3

I have a flink job (scala) that is basically reading from a kafka-topic (1.0), aggregating data (1 minute event time tumbling window, using a fold function, which I know is deprecated, but is easier to implement than an aggregate function), and writing the result to 2 different kafka topics.

The question is - when I'm using a FS state backend, everything runs smoothly, checkpoints are taking 1-2 seconds, with an average state size of 200 mb - that is, until the state size is increasing (while closing a gap, for example).

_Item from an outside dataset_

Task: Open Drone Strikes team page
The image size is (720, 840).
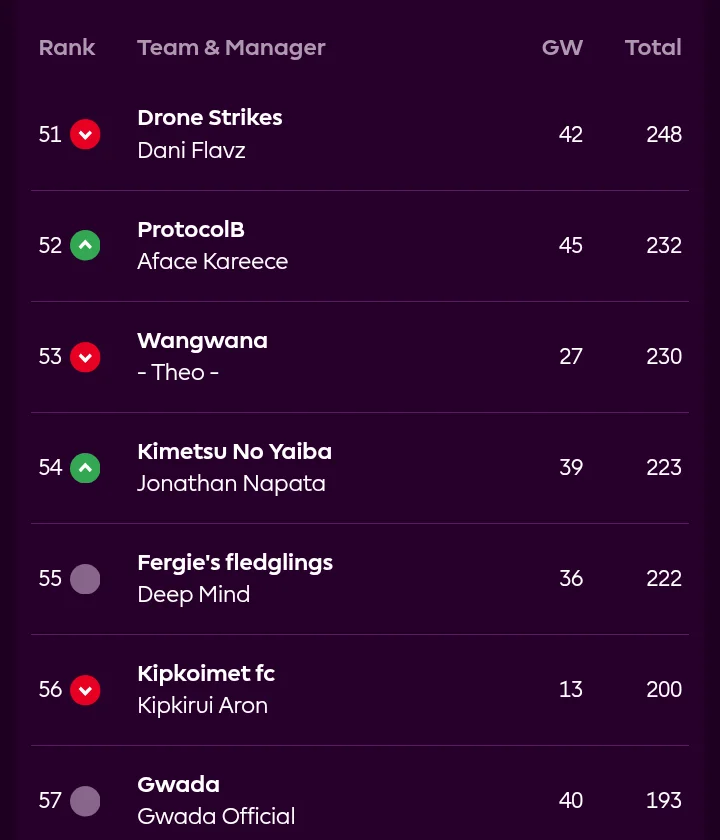Action: [210, 118]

I figured I would try rocksdb (over hdfs) for checkpoints - but the throughput is SIGNIFICANTLY less than fs state backend. As I understand it, flink does not need to ser/deserialize for every state access when using fs state backend, because the state is kept in memory (heap), rocks db DOES, and I guess that is what is accounting for the slowdown (and backpressure, and checkpoints take MUCH longer, sometimes timeout after 10 minutes).

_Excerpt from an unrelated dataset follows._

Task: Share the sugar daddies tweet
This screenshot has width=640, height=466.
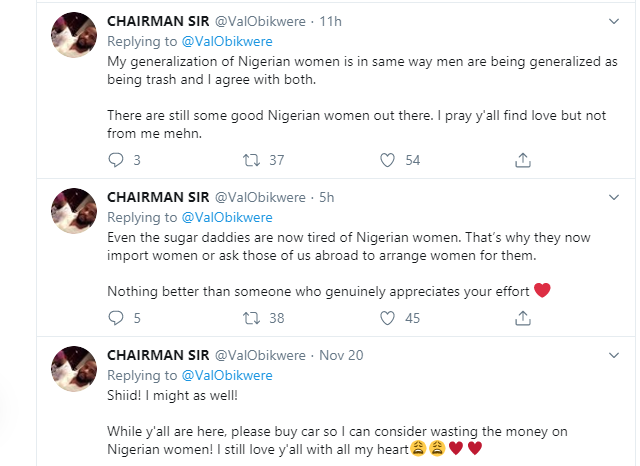Action: tap(522, 319)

Still, there are times that the state cannot fit in memory, and I am trying to figure out basically how to make rocksdb state backend perform "better".

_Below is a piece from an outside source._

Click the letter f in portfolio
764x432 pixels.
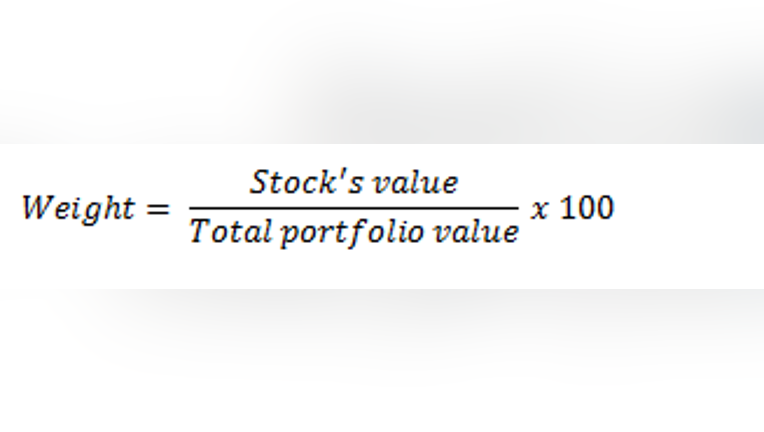pos(358,233)
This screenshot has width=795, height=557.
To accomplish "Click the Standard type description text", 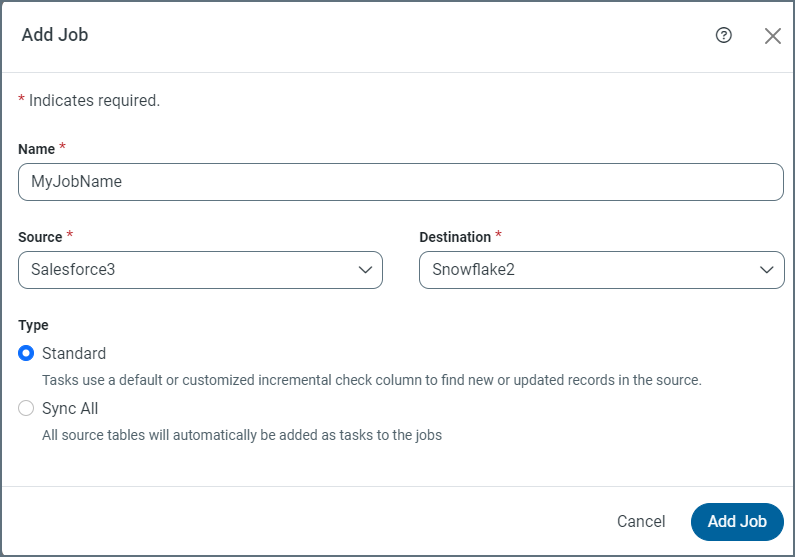I will click(372, 380).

Is it because of the deprecated fold function? Do I need to fine tune some parameters that are not easily searchable in documentation? any tips?

OmriManor
  • 255
  • 4
  • 14
  • 1
    When you say "rocksdb (over hdfs)", do you mean that hdfs is used being used for the working state, or for the checkpoints? Have you tried incremental checkpointing? Can you give more memory to the RocksDB cache? – David Anderson Nov 11 '18 at 16:18
  • I did not know that there was a difference, basically I am instantiating a rocksdb state backend with `namenode:port///checkpoints` URI. If there is a difference between checkpoints and working state, how do I define it? ; I am working with incremental checkpointing, I can try to give more memory, can you give me a pointer to how to go about doing that? – OmriManor Nov 11 '18 at 16:58

1 Answers1

1

Each state backend holds the working state somewhere, and then durably persists its checkpoints in a distributed filesystem. The RocksDB state backend holds its working state on disk, and this can be a local disk, hopefully faster than hdfs.

Try setting state.backend.rocksdb.localdir (see https://ci.apache.org/projects/flink/flink-docs-release-1.6/ops/state/state_backends.html#rocksdb-state-backend-config-options) to somewhere on the fastest local filesystem on each taskmanager.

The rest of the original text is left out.